▶ [QUOTED PASSAGE]:
##############################

This year I attended the Graebert Annual Meeting in Berlin for the first time. The young event is a combination of a software technology keynote (really a series of them), discussing the state of affairs of Graebert and its ARES CAD technology, plus developer presentations, with developer workshops that are more highlight presentations than hands-on help sessions. The usual networking between Graebert, its partners, press, and its key customers and OEM clients is also on hand.
Why is Graebert and its Annual Meeting Important
This is only the second year a CAD press corps has been invited to this Berlin-based event. And the event is growing in importance. Last year, senior associated editor, Pete Evans, AIA, attend and authored a fine summary report Graebert announcements.
So why is this important?
The answer is multifold. Firstly, despite the massive trend in BIM in AEC and the 3D MCAD evolution—all of which for the most part have involved new types of file formats incompatible on some level with DWG—the lingua franca of the CAD world is still very much alive and well. And it will have to be for years and years to come.
There are billions of, mostly 2D, DWG CAD drawings in the world in useful existence or possess some form of industry value. One might think of DWG files in the era of 3D and BIM as physical music CDs in the era of digital downloads. Both will likely be around for a decade or two longer. In a nutshell, DWG matters.
Reason two is that DWG is in a new-found state of innovation. Back when Autodesk was the main driver of this file format, innovation may have been seen to be slowing down, as the CAD giant pushed forward in AEC and MCAD with brand new products moving away from AutoCAD—respectively, Revit and Inventor. But today the lingua franca exchange CAD file format is growing away from its mere “exchange format” perception to something more interesting.
At the heart of that “more interesting” is Graebert itself and its cast of first-tier technology partners. This might be the main core reason why this annual meeting matters. Graebert’s ARES DWG-based technology platform is powering solutions from CAD industry giants like Dassault Systemès, Corel Corporation and Esri. One of it newest, and perhaps most interesting partners, is US-based Onshape. All of these companies, including Onshape from certain perspectives, are already industry leaders.
Finally, what Graebert itself is doing with DWG is truly noteworthy on both technical innovation levels and strategic marketing levels. And this innovation warrants significant attention by the larger CAD industry.
Highlights From Announcements
To be quite honest, I was blown away by both the volume and quality of Graebert’s announcements this year. For a company with just about 70-80 employees worldwide, they have achieved quite a bit since last year’s Annual Meeting.
There were three really interesting big announcements, but ARES Kudo—its ARES in the cloud solution—was to me, perhaps, the most impactful and exciting. The reason is two fold: (a) this is a full DWG-based ARES CAD solution running entirely through a modern web browser, and (b) it supports true, multi-user, simultaneous collaboration with no need for check-in/check out. Even if your company’s main tools are not DWG-centric these days, ARES Kudo may serve a central role in multi-party DWG based collaboration.

##############################

▶ [BRIEF 1]: Could you give the lines of the listing from the one with "Open the apps grid menu icon" to the one with "will (x=801, y=167)." as a JSON list of strings, one per line, skipping blank lines?
The listing after this point has no connection to the Graebert Annual Meeting report.

##############################

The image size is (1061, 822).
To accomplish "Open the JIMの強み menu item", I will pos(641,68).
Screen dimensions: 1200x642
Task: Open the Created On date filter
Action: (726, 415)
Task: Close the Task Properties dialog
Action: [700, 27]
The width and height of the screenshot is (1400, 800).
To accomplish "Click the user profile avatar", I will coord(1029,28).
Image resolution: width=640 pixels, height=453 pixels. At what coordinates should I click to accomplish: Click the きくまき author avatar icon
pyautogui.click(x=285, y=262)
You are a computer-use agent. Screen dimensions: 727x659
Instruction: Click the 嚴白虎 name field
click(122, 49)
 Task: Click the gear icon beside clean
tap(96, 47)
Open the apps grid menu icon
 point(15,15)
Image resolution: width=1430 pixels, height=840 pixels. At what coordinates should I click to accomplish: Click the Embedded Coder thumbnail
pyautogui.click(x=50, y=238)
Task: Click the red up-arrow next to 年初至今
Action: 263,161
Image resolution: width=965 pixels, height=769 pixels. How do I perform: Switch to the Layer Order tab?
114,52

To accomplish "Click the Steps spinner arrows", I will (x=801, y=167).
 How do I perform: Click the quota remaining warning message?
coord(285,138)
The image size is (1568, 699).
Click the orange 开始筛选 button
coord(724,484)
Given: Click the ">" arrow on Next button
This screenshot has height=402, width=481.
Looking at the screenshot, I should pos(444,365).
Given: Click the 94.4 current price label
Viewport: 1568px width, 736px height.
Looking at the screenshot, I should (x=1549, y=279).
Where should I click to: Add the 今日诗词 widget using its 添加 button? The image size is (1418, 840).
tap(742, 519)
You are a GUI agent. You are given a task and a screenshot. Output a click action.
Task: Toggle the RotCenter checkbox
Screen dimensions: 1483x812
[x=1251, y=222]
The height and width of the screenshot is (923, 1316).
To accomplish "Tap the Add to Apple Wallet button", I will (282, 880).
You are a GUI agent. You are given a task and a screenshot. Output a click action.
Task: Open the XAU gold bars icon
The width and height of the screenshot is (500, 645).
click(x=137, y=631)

##############################

▶ [BRIEF 2]: How might the Graebert Annual Meeting report continue from where it stops?

▶ [ANSWER 1]:
[
  "Open the apps grid menu icon",
  " point(15,15)",
  "Image resolution: width=1430 pixels, height=840 pixels. At what coordinates should I click to accomplish: Click the Embedded Coder thumbnail",
  "pyautogui.click(x=50, y=238)",
  "Task: Click the red up-arrow next to 年初至今",
  "Action: 263,161",
  "Image resolution: width=965 pixels, height=769 pixels. How do I perform: Switch to the Layer Order tab?",
  "114,52",
  "To accomplish \"Click the Steps spinner arrows\", I will (x=801, y=167)."
]

▶ [ANSWER 2]:
ARES Kudo also supports versioning and will eventually not feature a “save” button in the menu structure. ARES Kudo borrows concepts from Google Docs and Onshape and Graebert’s Dr. Robert Graebert stated that the versioning will be as simple as Apple’s Time Machine technology.
For what it’s worth—and this is a bit of a side bar—it is very endearing to this author to hear so many folks in the CAD community speaking so highly of Apple’s platforms, devices and solutions…it’s been a very long time coming. Many of my CAD peers continue to find and illuminate faults and criticisms in iOS, OS X and so forth, but the larger truth is that the market determines the winners and Graebert’s own staff admire and use Apple’s tech and are responding to market demands.
Case in point…
The second big highlight was the announcement behind ARES Touch for Apple iOS. While Graebert is about 60 percent through the work required to release the iOS version of ARES Touch, perhaps what was most interesting about this development was how it came about. A year or more ago the view perspective communicated by the company was that Android was the more strategic direction for ARES on mobile. But when the company went to Japan and spoke to the largest AEC companies about ARES they asked for it on Apple iOS. We have a small story on that development here.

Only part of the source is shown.